Assigned task: Among the lines below, restate word for word only those from the line with "Bulgarian (459, 976)" through the line with "Contact (326, 158)", with both end lines kept.

*** Data for review

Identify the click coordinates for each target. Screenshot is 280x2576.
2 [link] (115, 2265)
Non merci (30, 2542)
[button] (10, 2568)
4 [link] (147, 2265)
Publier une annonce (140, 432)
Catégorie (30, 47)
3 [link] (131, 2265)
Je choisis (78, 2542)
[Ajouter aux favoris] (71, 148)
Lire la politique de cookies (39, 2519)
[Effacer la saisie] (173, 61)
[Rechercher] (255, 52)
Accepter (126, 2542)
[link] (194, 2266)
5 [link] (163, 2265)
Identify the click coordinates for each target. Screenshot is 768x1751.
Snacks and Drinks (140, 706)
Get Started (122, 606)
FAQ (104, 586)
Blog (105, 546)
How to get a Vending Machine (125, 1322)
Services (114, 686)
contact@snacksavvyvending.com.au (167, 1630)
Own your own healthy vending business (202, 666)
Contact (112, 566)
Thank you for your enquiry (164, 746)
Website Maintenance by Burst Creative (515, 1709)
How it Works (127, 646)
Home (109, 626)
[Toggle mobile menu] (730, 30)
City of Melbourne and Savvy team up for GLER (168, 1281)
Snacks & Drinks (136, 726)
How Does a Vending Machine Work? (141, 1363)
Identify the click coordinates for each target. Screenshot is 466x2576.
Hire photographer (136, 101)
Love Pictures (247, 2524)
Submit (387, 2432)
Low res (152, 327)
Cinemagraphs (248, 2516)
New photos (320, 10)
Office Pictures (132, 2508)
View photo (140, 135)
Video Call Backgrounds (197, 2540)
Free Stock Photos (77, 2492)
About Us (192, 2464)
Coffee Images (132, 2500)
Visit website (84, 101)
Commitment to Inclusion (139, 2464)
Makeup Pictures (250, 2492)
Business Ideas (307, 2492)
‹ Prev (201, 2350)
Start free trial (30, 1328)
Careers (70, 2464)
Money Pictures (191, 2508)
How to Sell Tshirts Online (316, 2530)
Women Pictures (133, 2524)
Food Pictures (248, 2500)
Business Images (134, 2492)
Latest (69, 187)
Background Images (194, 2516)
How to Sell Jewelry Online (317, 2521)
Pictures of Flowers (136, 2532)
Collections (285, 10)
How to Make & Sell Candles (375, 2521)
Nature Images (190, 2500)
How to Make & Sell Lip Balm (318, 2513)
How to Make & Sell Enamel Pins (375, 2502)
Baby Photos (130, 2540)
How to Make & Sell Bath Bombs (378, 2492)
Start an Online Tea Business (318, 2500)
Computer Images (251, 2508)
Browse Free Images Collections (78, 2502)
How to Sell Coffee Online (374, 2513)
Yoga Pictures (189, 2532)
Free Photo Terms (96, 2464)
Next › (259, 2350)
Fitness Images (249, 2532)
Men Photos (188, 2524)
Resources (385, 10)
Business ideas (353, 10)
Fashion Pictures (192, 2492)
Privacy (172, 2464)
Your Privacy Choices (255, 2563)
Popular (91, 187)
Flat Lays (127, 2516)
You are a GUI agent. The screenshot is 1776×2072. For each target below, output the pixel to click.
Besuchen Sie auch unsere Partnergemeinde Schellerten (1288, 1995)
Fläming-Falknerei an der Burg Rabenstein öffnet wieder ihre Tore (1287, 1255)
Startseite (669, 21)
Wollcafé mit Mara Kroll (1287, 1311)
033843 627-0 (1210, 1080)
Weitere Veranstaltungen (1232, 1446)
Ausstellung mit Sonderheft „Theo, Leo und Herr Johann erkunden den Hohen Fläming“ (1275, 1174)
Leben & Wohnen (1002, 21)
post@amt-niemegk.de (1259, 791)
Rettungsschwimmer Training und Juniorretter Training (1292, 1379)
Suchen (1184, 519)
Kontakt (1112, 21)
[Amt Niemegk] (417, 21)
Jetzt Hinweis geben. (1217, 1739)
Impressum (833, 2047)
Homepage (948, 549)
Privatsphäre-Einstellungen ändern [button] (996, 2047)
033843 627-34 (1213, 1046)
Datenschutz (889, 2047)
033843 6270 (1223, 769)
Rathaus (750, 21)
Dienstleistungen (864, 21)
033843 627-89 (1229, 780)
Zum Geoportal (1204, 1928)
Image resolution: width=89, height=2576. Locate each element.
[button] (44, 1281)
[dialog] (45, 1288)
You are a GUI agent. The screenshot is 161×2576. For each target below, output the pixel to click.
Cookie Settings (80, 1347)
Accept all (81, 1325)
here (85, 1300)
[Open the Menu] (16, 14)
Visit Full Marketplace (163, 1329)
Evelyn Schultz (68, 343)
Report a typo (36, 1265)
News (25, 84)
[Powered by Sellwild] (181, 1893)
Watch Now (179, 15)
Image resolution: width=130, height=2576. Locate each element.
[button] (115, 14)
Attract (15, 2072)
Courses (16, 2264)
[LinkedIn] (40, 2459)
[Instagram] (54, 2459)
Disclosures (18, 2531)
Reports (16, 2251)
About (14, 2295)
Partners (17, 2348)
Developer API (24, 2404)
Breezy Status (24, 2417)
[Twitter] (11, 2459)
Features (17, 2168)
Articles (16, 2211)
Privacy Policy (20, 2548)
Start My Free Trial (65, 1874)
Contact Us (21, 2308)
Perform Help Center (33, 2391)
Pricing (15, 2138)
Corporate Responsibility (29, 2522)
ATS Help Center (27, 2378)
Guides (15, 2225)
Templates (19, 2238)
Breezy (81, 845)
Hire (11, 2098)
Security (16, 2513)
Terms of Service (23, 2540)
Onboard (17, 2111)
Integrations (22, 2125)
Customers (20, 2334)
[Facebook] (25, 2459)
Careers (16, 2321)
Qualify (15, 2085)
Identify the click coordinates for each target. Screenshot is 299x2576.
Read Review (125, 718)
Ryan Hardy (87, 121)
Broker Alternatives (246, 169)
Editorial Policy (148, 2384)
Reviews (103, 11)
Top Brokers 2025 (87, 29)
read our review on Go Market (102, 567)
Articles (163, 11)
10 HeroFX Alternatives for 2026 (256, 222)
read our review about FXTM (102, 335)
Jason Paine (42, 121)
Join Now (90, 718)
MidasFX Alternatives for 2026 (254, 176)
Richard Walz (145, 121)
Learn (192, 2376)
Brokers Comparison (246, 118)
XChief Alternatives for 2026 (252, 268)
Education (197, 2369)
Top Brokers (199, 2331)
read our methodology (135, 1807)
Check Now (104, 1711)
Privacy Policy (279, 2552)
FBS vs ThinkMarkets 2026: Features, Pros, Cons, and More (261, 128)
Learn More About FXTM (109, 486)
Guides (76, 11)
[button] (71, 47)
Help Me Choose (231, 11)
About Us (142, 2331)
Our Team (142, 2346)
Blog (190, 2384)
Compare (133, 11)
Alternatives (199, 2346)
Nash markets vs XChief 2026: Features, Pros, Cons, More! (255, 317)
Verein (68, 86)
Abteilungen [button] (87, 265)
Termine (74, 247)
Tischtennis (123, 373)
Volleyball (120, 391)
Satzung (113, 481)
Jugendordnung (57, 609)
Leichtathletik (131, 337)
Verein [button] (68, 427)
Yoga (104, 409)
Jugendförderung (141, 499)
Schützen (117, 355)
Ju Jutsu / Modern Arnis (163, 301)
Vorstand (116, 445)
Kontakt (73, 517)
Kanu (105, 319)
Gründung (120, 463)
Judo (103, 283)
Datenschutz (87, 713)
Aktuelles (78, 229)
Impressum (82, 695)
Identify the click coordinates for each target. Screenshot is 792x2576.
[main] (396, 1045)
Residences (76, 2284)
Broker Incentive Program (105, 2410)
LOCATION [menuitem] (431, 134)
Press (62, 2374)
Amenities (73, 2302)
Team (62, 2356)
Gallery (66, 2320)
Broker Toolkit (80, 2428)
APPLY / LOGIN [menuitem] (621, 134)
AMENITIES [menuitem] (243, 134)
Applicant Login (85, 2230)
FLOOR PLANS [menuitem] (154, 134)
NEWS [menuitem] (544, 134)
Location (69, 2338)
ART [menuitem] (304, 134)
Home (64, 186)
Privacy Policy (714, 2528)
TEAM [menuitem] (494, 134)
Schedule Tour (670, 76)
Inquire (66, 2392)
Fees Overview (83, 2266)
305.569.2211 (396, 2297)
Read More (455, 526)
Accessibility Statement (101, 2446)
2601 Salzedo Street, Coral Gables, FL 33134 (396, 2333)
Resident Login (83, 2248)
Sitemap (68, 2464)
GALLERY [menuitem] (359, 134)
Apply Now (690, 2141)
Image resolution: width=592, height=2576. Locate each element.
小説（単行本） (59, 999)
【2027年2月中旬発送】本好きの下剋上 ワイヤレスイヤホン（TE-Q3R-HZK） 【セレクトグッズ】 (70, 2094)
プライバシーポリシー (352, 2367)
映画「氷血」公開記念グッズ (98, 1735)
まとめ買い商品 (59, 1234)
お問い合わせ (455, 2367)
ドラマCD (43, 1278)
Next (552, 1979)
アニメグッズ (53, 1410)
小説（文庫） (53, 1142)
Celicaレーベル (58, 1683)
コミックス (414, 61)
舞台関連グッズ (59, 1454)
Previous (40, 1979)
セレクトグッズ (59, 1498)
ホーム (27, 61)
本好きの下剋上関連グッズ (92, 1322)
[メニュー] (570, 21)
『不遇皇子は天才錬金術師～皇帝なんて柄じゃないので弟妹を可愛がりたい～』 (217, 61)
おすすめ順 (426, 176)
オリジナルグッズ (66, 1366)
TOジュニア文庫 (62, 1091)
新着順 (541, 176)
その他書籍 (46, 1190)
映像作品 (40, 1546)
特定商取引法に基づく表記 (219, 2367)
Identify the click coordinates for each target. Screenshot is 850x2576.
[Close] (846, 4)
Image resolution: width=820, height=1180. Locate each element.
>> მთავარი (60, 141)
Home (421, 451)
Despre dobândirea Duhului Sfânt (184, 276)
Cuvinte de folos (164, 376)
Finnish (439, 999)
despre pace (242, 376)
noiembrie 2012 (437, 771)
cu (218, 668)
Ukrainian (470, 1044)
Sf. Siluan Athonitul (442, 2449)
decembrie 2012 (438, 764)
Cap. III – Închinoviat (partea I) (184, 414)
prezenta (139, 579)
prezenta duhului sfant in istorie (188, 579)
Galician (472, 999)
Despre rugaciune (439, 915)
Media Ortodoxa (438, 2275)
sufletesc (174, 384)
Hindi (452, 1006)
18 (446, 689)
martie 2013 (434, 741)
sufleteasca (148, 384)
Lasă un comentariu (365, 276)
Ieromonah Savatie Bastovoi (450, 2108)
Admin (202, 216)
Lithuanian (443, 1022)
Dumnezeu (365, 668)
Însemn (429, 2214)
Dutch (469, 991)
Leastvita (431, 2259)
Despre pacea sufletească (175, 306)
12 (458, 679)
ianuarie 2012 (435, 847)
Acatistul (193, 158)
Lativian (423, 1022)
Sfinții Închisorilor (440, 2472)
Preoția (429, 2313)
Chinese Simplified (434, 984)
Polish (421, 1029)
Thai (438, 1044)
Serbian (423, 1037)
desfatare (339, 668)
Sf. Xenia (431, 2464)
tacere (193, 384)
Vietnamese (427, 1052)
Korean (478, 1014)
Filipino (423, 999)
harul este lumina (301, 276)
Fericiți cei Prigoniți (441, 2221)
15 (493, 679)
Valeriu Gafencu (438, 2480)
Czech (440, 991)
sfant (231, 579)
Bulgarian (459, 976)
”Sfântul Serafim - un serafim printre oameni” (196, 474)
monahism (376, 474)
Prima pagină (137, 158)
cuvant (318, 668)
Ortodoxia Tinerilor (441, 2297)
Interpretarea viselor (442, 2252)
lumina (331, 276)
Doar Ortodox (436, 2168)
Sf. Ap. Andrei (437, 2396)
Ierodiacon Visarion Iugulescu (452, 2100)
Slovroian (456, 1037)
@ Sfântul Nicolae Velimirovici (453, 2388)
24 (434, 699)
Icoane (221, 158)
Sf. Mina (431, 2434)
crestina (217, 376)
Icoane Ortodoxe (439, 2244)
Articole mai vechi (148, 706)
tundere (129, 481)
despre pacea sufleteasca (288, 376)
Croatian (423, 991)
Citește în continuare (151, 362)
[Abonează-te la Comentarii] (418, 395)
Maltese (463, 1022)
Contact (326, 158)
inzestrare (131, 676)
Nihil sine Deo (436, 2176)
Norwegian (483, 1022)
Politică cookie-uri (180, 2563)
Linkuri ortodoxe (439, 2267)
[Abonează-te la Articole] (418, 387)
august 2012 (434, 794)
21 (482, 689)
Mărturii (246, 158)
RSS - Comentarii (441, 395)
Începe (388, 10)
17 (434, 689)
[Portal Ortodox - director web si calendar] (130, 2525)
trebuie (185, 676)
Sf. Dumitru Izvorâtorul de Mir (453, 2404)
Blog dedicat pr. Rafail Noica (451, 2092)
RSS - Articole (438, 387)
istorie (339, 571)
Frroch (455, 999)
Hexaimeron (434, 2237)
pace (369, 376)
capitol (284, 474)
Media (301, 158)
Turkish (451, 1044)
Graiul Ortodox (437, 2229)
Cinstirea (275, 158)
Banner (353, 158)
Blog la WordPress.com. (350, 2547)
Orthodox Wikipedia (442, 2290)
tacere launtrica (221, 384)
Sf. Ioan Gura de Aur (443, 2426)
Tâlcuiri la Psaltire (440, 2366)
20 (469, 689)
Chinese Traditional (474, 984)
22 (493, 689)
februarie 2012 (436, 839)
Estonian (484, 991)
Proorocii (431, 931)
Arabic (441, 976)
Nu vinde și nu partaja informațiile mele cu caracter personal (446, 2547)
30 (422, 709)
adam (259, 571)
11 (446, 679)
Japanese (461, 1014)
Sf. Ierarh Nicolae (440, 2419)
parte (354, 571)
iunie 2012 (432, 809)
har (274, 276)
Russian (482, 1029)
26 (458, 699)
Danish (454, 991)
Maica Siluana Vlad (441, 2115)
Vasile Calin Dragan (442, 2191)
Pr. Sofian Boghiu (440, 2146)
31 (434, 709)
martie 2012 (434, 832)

******

Answer space:
Bulgarian (459, 976)
”Sfântul Serafim - un serafim printre oameni” (196, 474)
monahism (376, 474)
Prima pagină (137, 158)
cuvant (318, 668)
Ortodoxia Tinerilor (441, 2297)
Interpretarea viselor (442, 2252)
lumina (331, 276)
Doar Ortodox (436, 2168)
Sf. Ap. Andrei (437, 2396)
Ierodiacon Visarion Iugulescu (452, 2100)
Slovroian (456, 1037)
@ Sfântul Nicolae Velimirovici (453, 2388)
24 (434, 699)
Icoane (221, 158)
Sf. Mina (431, 2434)
crestina (217, 376)
Icoane Ortodoxe (439, 2244)
Articole mai vechi (148, 706)
tundere (129, 481)
despre pacea sufleteasca (288, 376)
Croatian (423, 991)
Citește în continuare (151, 362)
[Abonează-te la Comentarii] (418, 395)
Maltese (463, 1022)
Contact (326, 158)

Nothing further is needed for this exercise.